Для дедушки эта картина не новая, но он всё равно качает головой:

— Да-а… Видок…

И тут же поспешно говорит:

— Ладно, ладно… Я ведь не от сердца бранюсь. Я ведь оттого, что сам вижу: надо тебе всё новое, а где взять? Негде. Да и почти не на что… Садись давай, садись, пестерь береги. А то как бы нам и этот свой капитал не посеять.

Дальше они едут какое-то время молча. Дедушка сидит впереди, грустно сутулит спину. Борька придерживает пестерь, хмурится под своим малахаем и под накинутым опять сверху рядном.

Изо всех звуков в тихом лесу и на дороге — лишь редкое постукивание полозьев, глухое топотание Карюхиных подков да её фырканье, когда пушистые и чуть влажные снеговые хлопья щекочут ей ноздри.

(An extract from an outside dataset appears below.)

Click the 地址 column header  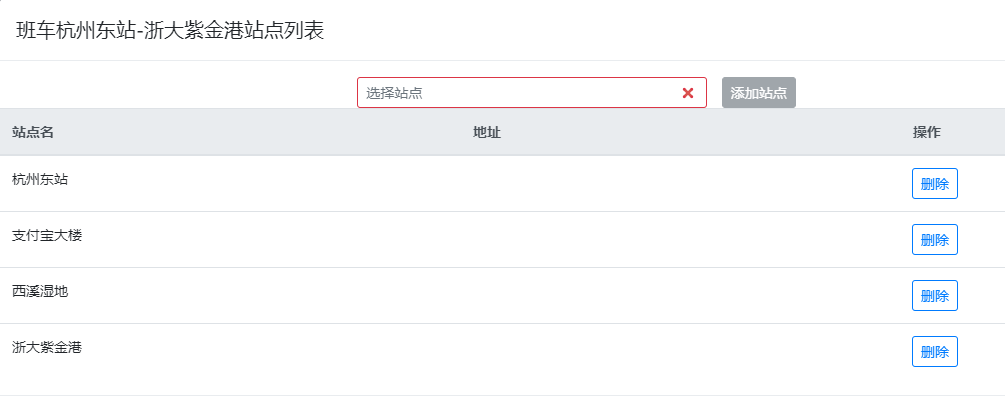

А Борьку после ссоры не развлекает даже яблочный аромат. Ему теперь начинает думаться, что в самую решительную минуту там, на рынке, дедушка Николай всё ж таки сделает всё по-своему. Опять задорожится, опять начнёт скупердяйничать и яблоки в конце концов за одну лишь только шапку не отдаст.

Но Борьке и самому их в общем-то жаль. В сене под крышкой пестеря краснобоких яблок не так уж и полно. Их всего-навсего тридцать штук. И это и есть весь «капитал», весь «садовый товар» Ложкиных, больше нигде ничего ни в каких сусеках-амбарах у них нет.

Нет, потому что сад в прошлую, самую первую военную зиму почти целиком вымерз.

Борька и теперь помнит это время до малейшей подробности.

Как только он начинает эту пору вспоминать, так перед ним сразу — изба, полночь, но в избе никто не спит. В ней все вдруг проснулись от гулкого удара в сенях. Там словно бы кто хватил обухом топора по стене, и он, Борька, вскакивает в постели, перелезает через дедушку, суётся к окну:

— Кто это?

Дедушка кряхтит, тоже подымается и, заслонясь ладонью от яркой, как лампа, луны, припадает к окну рядом с Борькой.

— Мороз Красный нос… Ночевать к нам просится, — пробует пошутить старик, да шутка не выходит. Он сам и добавляет тут же: — Гляди, что творится… Всё сразу, всё к одному. И война, и зима, и волчья стужа… Пропадёт наш сад.

— Что сад! — словно бы вдруг осердясь за что-то на дедушку, говорит хмурым голосом из темноты мать. — Что сад! Вот как там на фронте наш батька, как все наши бойцы этакую стынь терпят, даже и представить себе не могу. Ведь они там не по избам сидят, а держат оборону в чистом поле.

Бабушка шелестит одними лишь губами что-то невнятное, испуганное. В сенях опять бухает. Борька пугается сам, таращится в дырку в полузамёрзшем окне.

Сад за окном — чёрный, обледенелый. Резкие тени от него тонко и знобко дрожат на колюче светящемся снегу. Дрожат и звёзды в бездонной пустоте над садом, лишь огромная луна спокойно глядит из морозного венца своего, но спокойствие её — жутковатое…

Чего дедушка боялся в ту зиму, то и стряслось. Яблони погибли почти все. Выстояла только одна — помоложе, у самой избы под окошками, да и та наполовину.

Почки весною набухли на тех ветках, что тянулись к затишку, к избяному теплу, а вся вольная сторона яблони так и осталась неживой, будто её опахнули огнём. Зато яблоки на уцелевших ветках стали потом наливаться на диво. Корни в земле, как видно, сохранились все и всю свою живительную силу гнали теперь к этим немногим плодам.

Дедушка сразу и решительно взял их на учёт. Ещё тогда, когда яблоки были совсем зелёными, он сказал:

— Гляди мне, Борька! Околотишь хоть одно — выдеру.

Мать с бабушкой услышали разговор, вступились:

— Бирки на каждое навесь! Бирки! Ишь чего, старый, пожалел… Яблочка внуку. Да ему нынче и побаловаться больше нечем.